THAI TALK
Thaksin's exit: a question of when, not if

First, he said he would never step down from the premiership. 'I will consider that in my next reincarnation,' Thaksin told the growing number of people screaming, 'Thaksin, get out!'
Then, he underwent a subtle shift with his ironclad statement, “I will die in office.” The tone might still be unyielding, but there was a clear concession that death, albeit in the political sense, might not be all that remote. The deadline, too, might be much closer than he had thought only a few days earlier.
Not long after that soft back-pedalling, Thaksin made yet another little-noticed retreat, and few political commentators picked up on the nuance. But it was clear that the tough-talking, never-say-die leader was feeling the growing pressure for him to quit. Thaksin began to realise that his political mortality was staring him in the face. He tried to strike a new bargain. The tone remained uncompromising, but it was clear that he was in the throes of the biggest crisis in his political life.
Thaksin declared, “I won’t step down until I can find a successor who can run the country and the party.” Some observers might have jumped to the conclusion that that was a declaration of faith and intention from a supremely confident leader who was on the verge of getting a third four-year term as premier.
But I came away with a totally different interpretation. To me, that was the statement of a badly shaken prime minister who realises he is losing his grip on power and is desperately fighting for breathing room. Talking about a successor means he is preparing for his own departure. Hinting at a third term is just the unconscious self-consolation of a psychopath who isn’t quite sure he will still be in power in the next few weeks.
Thaksin has been so obsessed with his struggle for survival these past few weeks that he has lost touch with reality – and has bid farewell to his common sense. His only claim to legitimacy is his oft-repeated “19 million votes” in the last election – although a few polls this past week have suggested that the number could shrink to fewer than 9 million if an election were held today – while almost all of his other vital pillars of support have collapsed from underneath him like a house of cards.
Thaksin still lives under the illusion that he can choose his own successor. Before the scandal over his family’s sale of Shin Corp’s shares to Singapore’s Temasek Holdings last month, he might still have been arguably in possession of some semblance of legitimacy. But now, that claim has effectively evaporated.
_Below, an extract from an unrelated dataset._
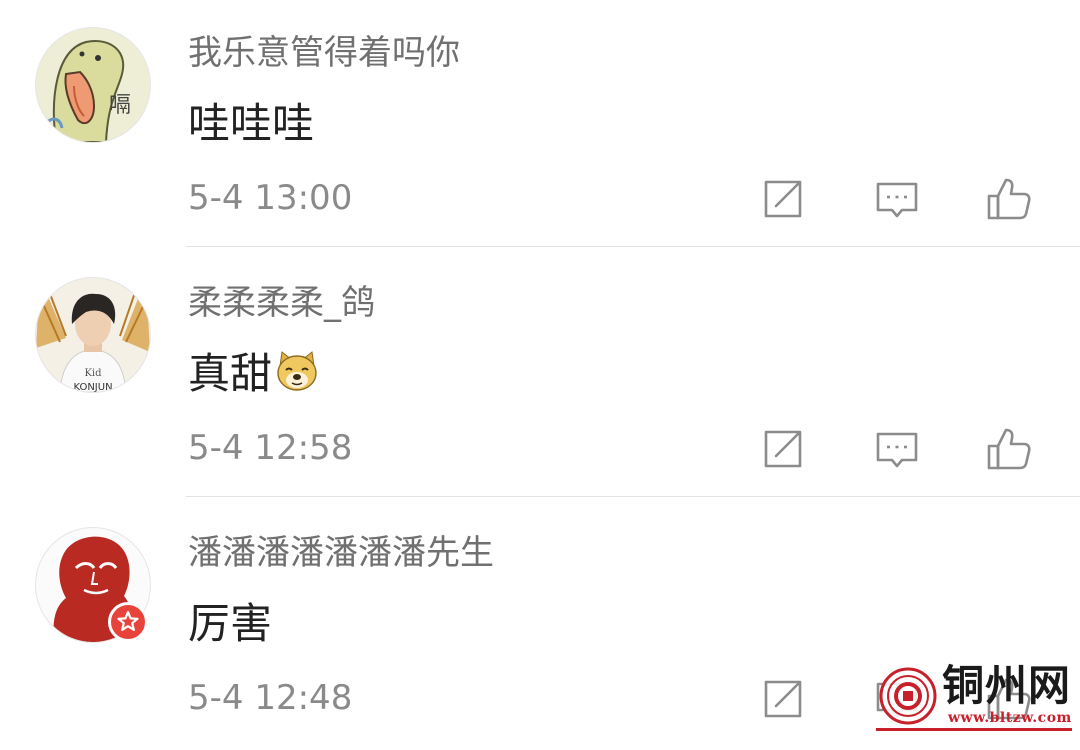 This screenshot has width=1080, height=750. I want to click on comment-text: 真甜, so click(254, 377).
Whether he realises it or not, Thaksin no longer has the right to name his successor. The disillusioned and angry public won’t stop at calling for the ouster of Thaksin; the battle cry is for the removal of all vital traces of Thaksinomics and his “CEO-style politics”.
One tell-tale sign of being on the verge of giving up the fight if he could negotiate a way for him and his family to escape unscathed came during a closed-door session with his Thai Rak Thai members the other day. Thaksin was quoted as saying, “Even hardened criminals get their sentences commuted to half if they eventually own up to having committed the crime.” He stopped short of asking, “Could I demand the same treatment?” But it was clear what he was getting at.
As long as he stubbornly clings to the claim that 19 million voters remain on his side, Thaksin apparently still doesn’t realise the power people can have when they withdraw their consent.
His latest attempt to cool the rising political temperature against him is to convene a special joint session of Parliament to debate the ongoing political turmoil. That’s even worse than trying to lock the stable door after the horse has bolted. He has exhausted all legal arguments to defend his blatant series of conflicts of interest – so much so that his legitimacy, credibility and trustworthiness have all but vanished into thin air.
To make a bad situation even worse, Thaksin has let it be known through Deputy Premier Wissanu Krea-ngam, one of his few remaining lieutenants ready to defend him in public, that the joint parliamentary sitting will discuss only the roles of the Revenue Department, the Stock Exchange of Thailand and the Securities and Exchange Commission – not the really hot issue: the Shinawatra family’s dubious share deals and the complicated web of stock transactions, all the way from Shin headquarters in Bangkok to Singapore via the British Virgins Islands.
It’s like being cordially invited to attend a funeral, but upon arrival, the corpse has gone missing. A huge panel of doctors is still conducting the much-sought-after post-mortem; are you supposed to mourn or celebrate?